__Фрагмент документа__:
Ст. 3.3.1 ПБЯ-04-74. Система управления и защиты (СУЗ) реактора РБМК-1000 не обеспечивала надёжный контроль мощности, управление и быстрое гашение реакции (18 секунд на полный ввод стержней в активную зону, причём на определённых режимах стержни ускоряют реактор), поддержание реактора в подкритичном состоянии. Отсюда вытекают нарушения ст. 3.3.5 (хотя бы одна система должна гарантированно заглушить реактор), ст. 3.3.21 (недостаточно быстрая аварийная защита (АЗ), ведь 18 секунд на ввод стержней - это слишком долго), ст. 3.3.26 (СУЗ не обеспечивала автоматически быстрого и надёжного гашения цепной реакции, если реактор достигнет аварийных значений мощности, реактивности, неисправности любых двух каналов защиты по этим параметрам, обесточивании СУЗ, при нажатии кнопки аварийной защиты.).
Ст. 3.3.28 ПБЯ-04-74. АЗ РБМК-1000 не могла обеспечить полную защиту от создания локальных критических масс в огромном реакторе. Больше того, в определённых режимах она могла такую критмассу (то есть реактор в реакторе) создать.
Ст. 3.3.29 ПБЯ-04-74. Согласно этой статье АЗ РБМК-1000 должна была бы продолжать работать, даже если любой сигнал, вызвавший её срабатывание, прекратился. В реальности она так реагировала только на сигнал о своём обесточивании.
Помимо этих статей ПБЯ-04-74 РБМК-1000 не соответствовал аналогичным статьям ОПБ-73: 2.2.5, 2.2.6, 2.2.7, 2.2.8, 2.5.2, 2.5.8.
Это речь о тех нарушениях, которые способствовали аварии. Также есть и другие нарушения, способствовавшие катастрофическому масштабу аварии (отказ от защитной оболочки для реактора, которая бы сильно снизила количество радиоактивных веществ снаружи, в итоге таковой стал Саркофаг), а также совершенно вопиющий факт того, что многие разработки, которые должны были бы исправить вышеуказанные нарушения, вплоть до аварии на ЧАЭС остались в форме рекомендаций ИАЭ НИКИЭТу в 70-х! То есть мало того, что разработчики и научные руководители знали о проблемах, они ещё и не торопились их исправлять. В 1980 году НИКИЭТ выявил факторы, которые бы повлияли на безопасность третьей очереди ЧАЭС. В результате выяснилось вот что:
увеличение количества проходящей через топливо воды ухудшает управляемость реактора;
уменьшение оперативного запаса реактивности смещает значения всех коэффициентов реактивности, кроме температурного эффекта топлива, в положительную сторону (то есть попросту увеличивает риск саморазгона реактора);
с ростом выгорания топлива происходит переход суммарного коэффициента реактивности при разогреве КМПЦ из отрицательной в положительную область (то есть чем больше израсходовано топлива, тем больше риск саморазгона реактора при росте температуры воды, проходящей через реактор).

__Строки данных__:

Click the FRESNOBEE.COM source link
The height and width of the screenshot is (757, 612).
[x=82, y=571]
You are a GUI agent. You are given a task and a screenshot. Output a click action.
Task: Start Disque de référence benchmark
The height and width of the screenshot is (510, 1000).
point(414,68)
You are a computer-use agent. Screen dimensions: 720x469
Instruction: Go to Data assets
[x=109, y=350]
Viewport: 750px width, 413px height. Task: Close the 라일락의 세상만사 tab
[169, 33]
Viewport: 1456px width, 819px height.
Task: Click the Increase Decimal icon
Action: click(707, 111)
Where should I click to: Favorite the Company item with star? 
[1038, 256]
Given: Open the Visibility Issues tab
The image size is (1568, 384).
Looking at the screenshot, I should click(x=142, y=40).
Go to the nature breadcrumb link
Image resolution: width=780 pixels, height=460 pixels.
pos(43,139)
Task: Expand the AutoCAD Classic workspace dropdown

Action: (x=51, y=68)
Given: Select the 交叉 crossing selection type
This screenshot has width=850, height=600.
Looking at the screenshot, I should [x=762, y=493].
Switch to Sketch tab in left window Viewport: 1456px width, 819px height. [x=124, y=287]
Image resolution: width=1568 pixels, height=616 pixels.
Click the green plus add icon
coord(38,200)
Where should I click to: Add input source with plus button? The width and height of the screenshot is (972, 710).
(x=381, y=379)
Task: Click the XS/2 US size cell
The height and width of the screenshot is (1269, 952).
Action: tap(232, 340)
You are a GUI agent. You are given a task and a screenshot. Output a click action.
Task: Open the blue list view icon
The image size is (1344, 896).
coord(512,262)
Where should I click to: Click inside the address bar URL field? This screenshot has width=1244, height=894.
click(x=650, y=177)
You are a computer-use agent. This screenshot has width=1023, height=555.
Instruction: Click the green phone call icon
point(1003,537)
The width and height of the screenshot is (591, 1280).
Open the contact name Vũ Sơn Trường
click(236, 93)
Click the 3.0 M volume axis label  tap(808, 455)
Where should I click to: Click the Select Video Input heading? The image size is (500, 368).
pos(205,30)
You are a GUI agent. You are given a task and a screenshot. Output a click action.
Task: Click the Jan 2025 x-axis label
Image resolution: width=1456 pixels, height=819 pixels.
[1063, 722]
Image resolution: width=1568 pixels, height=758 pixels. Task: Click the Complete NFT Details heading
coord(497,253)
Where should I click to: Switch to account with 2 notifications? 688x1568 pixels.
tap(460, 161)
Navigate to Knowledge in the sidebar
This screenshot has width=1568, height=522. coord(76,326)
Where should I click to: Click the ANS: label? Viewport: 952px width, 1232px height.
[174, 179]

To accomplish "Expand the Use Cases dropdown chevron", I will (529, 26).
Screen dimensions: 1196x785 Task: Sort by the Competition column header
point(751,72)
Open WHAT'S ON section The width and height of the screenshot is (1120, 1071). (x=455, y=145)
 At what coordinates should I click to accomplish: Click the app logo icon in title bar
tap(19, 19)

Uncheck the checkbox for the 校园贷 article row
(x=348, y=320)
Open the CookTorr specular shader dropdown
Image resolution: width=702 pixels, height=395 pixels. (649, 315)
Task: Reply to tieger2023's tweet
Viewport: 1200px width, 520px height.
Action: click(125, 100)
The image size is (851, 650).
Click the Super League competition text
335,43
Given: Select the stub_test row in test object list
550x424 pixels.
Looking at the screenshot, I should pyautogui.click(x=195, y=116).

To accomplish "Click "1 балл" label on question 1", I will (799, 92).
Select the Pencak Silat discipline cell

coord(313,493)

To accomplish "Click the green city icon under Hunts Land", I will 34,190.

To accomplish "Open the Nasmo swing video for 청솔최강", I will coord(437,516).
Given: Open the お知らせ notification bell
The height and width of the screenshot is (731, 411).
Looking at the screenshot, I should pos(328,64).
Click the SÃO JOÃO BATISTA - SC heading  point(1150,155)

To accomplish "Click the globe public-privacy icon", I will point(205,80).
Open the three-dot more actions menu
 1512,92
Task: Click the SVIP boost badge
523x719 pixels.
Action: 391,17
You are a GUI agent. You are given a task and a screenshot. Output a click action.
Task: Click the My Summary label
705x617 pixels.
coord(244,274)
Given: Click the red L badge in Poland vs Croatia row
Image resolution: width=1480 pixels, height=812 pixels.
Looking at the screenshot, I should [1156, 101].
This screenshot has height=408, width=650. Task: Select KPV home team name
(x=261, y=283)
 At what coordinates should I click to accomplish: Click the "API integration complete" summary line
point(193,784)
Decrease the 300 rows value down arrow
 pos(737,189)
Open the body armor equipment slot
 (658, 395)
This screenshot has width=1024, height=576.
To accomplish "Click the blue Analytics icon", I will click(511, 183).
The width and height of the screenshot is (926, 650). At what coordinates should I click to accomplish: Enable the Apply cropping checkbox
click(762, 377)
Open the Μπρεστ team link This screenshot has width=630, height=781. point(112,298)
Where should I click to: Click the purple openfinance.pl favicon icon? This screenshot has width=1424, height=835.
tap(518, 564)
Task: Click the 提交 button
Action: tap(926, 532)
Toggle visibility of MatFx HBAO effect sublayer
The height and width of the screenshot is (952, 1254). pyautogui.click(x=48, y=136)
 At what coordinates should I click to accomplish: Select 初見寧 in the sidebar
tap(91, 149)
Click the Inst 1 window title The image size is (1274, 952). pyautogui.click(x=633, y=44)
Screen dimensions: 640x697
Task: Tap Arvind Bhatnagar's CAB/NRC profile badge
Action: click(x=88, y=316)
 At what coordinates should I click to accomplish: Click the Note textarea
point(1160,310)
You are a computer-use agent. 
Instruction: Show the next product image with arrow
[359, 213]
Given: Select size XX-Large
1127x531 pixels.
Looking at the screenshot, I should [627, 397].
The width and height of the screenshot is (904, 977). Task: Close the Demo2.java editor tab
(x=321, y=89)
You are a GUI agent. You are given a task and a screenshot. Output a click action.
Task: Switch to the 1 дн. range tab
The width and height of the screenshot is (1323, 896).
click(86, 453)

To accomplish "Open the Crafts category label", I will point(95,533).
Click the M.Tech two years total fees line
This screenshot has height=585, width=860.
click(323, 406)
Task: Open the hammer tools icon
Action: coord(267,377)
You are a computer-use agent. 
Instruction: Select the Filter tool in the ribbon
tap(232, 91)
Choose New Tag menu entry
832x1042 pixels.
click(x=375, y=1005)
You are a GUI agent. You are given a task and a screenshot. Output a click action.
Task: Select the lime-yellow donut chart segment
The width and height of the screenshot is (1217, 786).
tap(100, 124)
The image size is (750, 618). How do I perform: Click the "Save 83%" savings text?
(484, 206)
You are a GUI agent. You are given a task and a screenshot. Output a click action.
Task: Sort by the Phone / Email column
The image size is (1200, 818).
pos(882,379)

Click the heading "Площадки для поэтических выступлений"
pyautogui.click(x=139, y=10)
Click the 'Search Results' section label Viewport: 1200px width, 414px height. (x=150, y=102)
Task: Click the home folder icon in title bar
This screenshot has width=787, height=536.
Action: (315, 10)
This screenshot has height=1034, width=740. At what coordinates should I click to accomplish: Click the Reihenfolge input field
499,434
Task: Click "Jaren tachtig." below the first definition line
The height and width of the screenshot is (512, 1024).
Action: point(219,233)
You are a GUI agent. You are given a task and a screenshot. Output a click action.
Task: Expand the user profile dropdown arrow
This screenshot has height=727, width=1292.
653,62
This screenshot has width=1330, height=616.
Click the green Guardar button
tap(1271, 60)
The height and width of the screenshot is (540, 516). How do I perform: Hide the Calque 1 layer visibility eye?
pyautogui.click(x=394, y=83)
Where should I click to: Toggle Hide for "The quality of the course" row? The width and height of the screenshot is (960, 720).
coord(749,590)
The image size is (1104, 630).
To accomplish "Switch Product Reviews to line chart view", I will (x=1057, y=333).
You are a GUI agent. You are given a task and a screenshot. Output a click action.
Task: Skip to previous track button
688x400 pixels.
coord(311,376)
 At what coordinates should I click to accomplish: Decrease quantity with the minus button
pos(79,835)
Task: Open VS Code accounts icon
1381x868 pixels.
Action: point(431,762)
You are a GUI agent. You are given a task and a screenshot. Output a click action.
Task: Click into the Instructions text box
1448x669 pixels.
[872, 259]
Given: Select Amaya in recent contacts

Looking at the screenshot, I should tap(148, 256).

__Короткая задача__:
Пожалуйста, перепишите из текста о реакторе РБМК-1000 отрывок между «Ст. 3.3.29 ПБЯ-04-74.» и «2.2.8, 2.5.2, 2.5.8.» включительно, ничего не меняя.

__Результат ниже__:
Ст. 3.3.29 ПБЯ-04-74. Согласно этой статье АЗ РБМК-1000 должна была бы продолжать работать, даже если любой сигнал, вызвавший её срабатывание, прекратился. В реальности она так реагировала только на сигнал о своём обесточивании.
Помимо этих статей ПБЯ-04-74 РБМК-1000 не соответствовал аналогичным статьям ОПБ-73: 2.2.5, 2.2.6, 2.2.7, 2.2.8, 2.5.2, 2.5.8.